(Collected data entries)
*** Block opens ***

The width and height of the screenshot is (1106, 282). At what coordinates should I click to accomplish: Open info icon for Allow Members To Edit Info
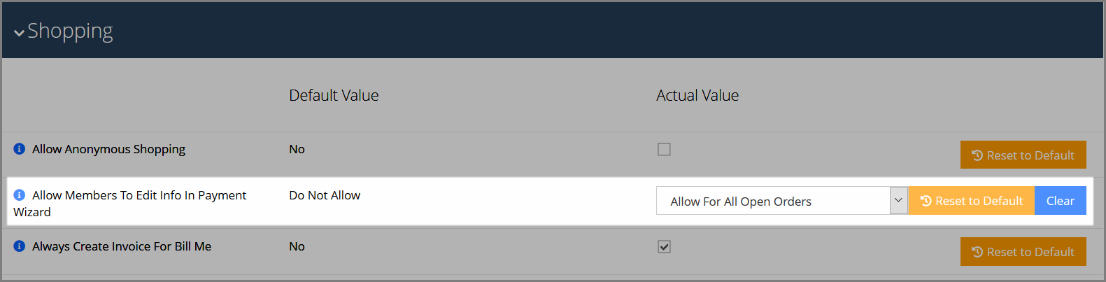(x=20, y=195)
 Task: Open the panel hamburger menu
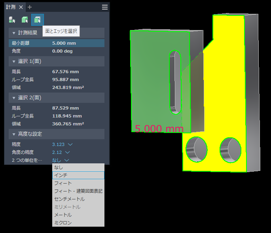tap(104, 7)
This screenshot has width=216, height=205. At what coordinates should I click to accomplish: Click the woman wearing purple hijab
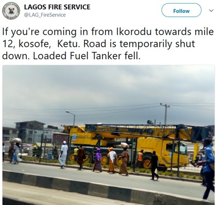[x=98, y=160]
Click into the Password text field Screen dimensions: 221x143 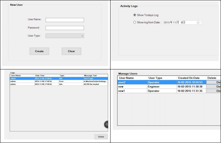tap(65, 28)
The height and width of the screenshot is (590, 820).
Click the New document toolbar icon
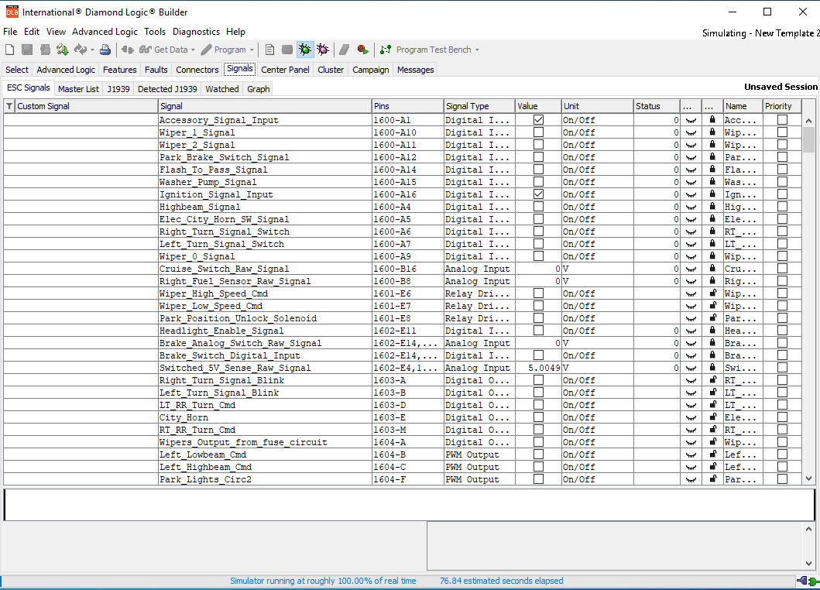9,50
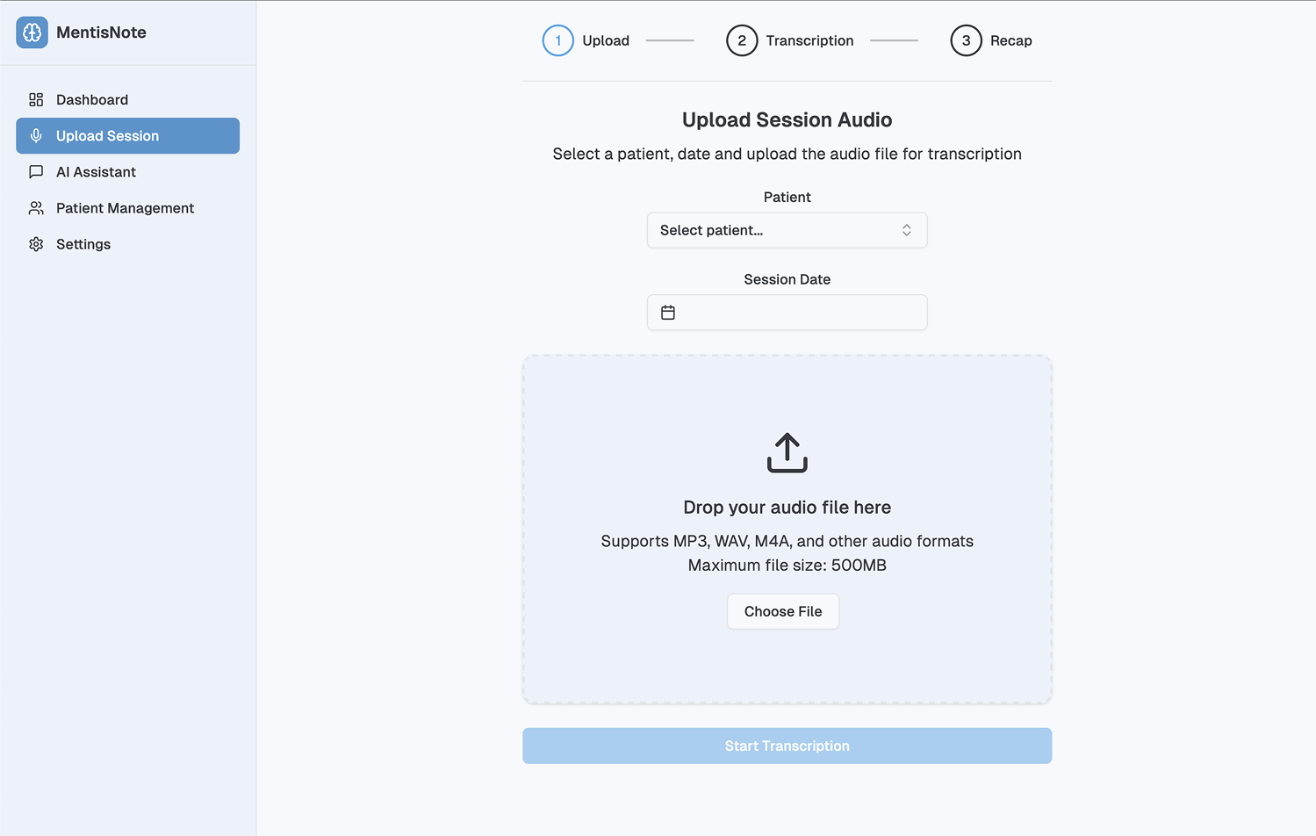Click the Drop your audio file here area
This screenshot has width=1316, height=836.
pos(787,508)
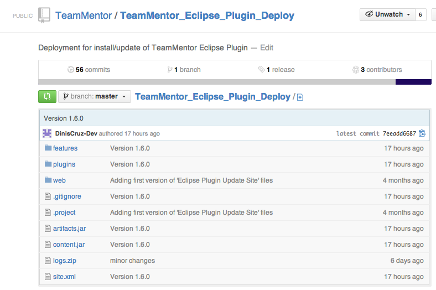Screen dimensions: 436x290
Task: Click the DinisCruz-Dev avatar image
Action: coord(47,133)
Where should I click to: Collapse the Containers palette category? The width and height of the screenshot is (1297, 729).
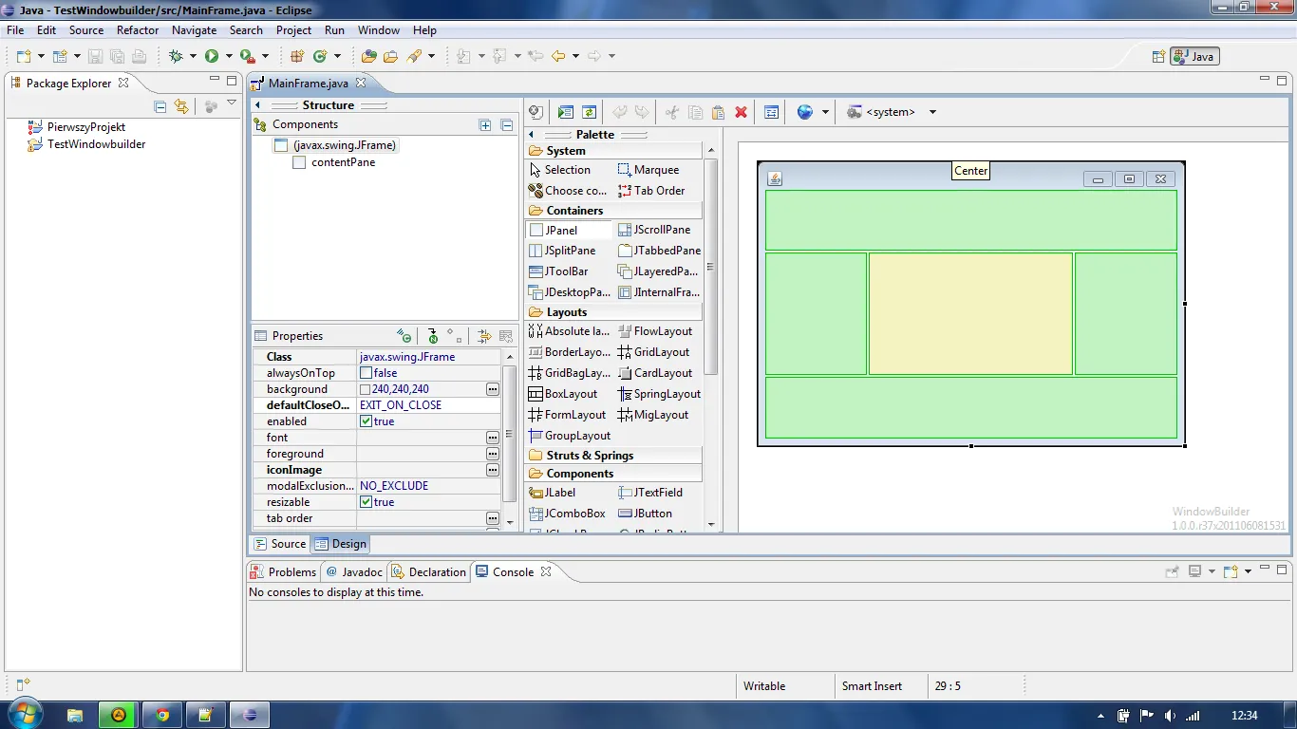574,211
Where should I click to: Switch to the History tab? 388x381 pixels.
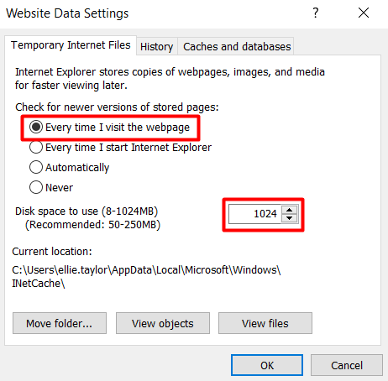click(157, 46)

*** Block closes ***

» Assigned task
Exactly the lines from the one containing "Where should I click to: Switch" to the final line of the entries are wanted; please write them out, both ends included, but not the pictures.

» Answer below
Where should I click to: Switch to the History tab? 388x381 pixels.
click(157, 46)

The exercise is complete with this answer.